- **Aim of the task**
Using the data below, work out how many of its lines contain "Disable", and give that number with nothing added.

- **Source data**

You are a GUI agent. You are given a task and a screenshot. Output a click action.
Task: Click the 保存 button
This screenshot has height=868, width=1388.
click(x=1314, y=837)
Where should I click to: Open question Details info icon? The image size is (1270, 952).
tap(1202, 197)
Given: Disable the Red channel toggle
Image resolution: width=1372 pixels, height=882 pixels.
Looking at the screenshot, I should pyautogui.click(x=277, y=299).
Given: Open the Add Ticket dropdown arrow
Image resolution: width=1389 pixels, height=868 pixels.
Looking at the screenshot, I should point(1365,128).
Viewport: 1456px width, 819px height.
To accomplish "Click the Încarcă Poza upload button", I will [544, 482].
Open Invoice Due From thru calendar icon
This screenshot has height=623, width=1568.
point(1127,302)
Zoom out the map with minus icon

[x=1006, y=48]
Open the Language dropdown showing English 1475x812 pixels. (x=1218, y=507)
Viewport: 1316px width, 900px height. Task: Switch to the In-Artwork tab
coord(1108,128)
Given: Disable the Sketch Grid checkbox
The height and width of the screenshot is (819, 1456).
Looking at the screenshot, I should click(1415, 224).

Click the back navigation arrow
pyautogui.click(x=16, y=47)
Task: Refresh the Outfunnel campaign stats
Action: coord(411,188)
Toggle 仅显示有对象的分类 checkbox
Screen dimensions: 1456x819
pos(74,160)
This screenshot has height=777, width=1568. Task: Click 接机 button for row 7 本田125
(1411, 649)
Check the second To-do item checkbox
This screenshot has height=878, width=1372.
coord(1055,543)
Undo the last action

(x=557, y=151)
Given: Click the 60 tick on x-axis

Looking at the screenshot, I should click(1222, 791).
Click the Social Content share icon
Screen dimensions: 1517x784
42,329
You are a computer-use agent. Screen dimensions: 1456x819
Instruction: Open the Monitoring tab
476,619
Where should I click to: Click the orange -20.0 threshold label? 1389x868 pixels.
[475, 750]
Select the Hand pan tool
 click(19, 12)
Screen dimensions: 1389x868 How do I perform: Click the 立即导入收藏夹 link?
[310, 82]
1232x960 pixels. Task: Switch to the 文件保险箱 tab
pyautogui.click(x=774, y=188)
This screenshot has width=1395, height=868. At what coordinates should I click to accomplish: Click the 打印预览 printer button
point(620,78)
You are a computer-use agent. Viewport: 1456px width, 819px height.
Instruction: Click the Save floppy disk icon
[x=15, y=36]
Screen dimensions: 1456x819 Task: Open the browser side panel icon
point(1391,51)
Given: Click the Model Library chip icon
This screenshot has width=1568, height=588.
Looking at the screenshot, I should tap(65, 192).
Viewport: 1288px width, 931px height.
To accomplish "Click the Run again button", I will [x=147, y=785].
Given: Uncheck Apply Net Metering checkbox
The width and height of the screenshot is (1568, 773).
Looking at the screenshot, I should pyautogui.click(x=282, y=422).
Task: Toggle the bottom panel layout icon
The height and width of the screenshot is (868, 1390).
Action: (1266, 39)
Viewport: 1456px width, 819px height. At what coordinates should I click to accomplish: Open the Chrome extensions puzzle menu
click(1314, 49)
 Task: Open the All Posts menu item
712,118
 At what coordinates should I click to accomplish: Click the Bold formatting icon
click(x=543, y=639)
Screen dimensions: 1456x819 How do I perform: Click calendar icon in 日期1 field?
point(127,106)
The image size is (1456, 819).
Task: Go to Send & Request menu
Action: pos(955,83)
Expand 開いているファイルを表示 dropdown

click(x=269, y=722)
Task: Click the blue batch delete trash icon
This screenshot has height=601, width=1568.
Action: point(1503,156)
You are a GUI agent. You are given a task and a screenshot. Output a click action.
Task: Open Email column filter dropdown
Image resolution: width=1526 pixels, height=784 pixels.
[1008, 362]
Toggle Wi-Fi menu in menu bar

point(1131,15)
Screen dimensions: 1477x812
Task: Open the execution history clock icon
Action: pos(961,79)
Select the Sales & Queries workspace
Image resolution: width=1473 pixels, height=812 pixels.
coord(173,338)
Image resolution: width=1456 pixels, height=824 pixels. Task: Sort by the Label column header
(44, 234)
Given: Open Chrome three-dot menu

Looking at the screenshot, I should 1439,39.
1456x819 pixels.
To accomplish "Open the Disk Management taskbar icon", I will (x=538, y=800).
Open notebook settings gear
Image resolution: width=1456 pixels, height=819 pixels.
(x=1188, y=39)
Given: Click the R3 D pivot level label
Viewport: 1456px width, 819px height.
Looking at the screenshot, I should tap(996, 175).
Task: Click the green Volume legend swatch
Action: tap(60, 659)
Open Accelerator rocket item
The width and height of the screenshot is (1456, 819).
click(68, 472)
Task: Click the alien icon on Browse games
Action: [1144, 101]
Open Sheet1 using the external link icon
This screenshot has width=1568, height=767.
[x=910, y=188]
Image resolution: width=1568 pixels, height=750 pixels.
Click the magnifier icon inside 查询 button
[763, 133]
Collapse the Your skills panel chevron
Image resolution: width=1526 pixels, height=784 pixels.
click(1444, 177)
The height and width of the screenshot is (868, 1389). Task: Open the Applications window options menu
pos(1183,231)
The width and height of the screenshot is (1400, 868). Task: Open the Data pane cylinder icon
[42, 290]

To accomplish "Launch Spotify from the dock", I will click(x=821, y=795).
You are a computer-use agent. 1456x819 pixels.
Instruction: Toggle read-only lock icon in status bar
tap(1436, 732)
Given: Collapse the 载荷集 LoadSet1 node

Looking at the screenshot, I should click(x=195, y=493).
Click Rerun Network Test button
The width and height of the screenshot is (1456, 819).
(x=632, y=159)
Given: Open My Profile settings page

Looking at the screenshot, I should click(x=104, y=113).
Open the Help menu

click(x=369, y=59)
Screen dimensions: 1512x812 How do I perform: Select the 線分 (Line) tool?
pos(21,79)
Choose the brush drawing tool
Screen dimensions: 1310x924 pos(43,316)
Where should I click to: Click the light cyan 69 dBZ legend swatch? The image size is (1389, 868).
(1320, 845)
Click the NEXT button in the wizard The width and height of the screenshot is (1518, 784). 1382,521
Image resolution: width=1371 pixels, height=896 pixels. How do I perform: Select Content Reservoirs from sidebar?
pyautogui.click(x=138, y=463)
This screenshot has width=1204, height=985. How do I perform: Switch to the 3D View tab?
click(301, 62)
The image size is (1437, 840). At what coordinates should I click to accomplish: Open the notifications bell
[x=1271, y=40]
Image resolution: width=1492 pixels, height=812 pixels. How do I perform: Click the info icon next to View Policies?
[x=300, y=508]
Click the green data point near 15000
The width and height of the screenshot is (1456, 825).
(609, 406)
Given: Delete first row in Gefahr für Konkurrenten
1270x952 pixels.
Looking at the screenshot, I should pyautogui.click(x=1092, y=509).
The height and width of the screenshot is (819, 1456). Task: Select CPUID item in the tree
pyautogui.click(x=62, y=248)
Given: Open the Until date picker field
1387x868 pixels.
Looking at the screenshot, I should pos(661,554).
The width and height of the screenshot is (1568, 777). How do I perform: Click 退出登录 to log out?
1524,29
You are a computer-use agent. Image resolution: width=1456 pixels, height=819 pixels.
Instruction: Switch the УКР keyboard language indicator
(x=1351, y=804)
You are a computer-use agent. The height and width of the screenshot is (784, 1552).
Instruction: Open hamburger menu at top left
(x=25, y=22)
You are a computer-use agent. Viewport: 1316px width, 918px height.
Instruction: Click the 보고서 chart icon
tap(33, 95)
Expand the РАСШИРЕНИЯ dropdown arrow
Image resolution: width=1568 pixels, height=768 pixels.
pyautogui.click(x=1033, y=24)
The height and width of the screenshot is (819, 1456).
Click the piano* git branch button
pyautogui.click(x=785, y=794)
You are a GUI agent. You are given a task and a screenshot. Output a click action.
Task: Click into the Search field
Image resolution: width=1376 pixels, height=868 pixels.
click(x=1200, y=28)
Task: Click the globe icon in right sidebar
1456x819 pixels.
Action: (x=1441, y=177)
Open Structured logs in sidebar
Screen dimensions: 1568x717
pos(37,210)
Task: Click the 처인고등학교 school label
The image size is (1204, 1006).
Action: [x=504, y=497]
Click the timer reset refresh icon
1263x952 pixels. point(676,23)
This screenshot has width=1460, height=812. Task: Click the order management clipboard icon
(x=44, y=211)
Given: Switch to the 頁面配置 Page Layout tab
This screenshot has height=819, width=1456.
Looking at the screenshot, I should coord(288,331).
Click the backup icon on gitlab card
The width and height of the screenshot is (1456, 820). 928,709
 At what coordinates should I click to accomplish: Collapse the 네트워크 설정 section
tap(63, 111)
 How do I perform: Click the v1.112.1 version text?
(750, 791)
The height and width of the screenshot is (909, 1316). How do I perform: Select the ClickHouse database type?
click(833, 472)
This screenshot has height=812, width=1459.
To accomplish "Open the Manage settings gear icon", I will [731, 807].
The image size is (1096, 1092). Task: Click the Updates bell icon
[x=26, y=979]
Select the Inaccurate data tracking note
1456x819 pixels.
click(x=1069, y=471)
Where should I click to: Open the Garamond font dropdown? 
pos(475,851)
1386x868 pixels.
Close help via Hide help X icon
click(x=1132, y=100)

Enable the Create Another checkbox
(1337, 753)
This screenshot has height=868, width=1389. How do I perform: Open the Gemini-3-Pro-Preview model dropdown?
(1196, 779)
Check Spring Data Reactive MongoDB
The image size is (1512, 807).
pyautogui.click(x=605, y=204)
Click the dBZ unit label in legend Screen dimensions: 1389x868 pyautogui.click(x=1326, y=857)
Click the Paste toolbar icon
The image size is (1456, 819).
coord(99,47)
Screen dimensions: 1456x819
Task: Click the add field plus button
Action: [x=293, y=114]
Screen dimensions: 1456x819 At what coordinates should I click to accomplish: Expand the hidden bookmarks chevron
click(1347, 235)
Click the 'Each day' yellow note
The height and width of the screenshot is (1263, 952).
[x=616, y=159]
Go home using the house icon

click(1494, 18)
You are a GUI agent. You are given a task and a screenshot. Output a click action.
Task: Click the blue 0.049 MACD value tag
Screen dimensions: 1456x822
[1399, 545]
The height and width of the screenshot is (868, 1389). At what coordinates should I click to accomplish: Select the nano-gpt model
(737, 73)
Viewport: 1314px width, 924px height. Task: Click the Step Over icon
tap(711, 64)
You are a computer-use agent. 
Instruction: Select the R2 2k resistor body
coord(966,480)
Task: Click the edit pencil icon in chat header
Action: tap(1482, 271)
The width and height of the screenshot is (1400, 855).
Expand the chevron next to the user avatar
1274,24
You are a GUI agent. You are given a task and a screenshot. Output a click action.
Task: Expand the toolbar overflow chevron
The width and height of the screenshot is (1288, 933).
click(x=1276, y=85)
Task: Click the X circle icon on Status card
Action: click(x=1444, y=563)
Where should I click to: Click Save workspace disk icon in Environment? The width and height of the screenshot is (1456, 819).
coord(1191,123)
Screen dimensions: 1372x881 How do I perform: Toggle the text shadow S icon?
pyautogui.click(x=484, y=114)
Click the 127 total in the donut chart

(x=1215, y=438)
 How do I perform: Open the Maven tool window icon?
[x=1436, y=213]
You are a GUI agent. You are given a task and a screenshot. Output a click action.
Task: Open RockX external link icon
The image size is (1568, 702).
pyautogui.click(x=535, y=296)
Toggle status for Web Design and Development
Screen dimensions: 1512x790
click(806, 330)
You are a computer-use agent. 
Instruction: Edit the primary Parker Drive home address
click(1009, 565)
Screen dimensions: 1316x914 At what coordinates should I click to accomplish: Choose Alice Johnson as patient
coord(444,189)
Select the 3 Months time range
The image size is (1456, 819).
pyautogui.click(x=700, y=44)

- **Answer box**
2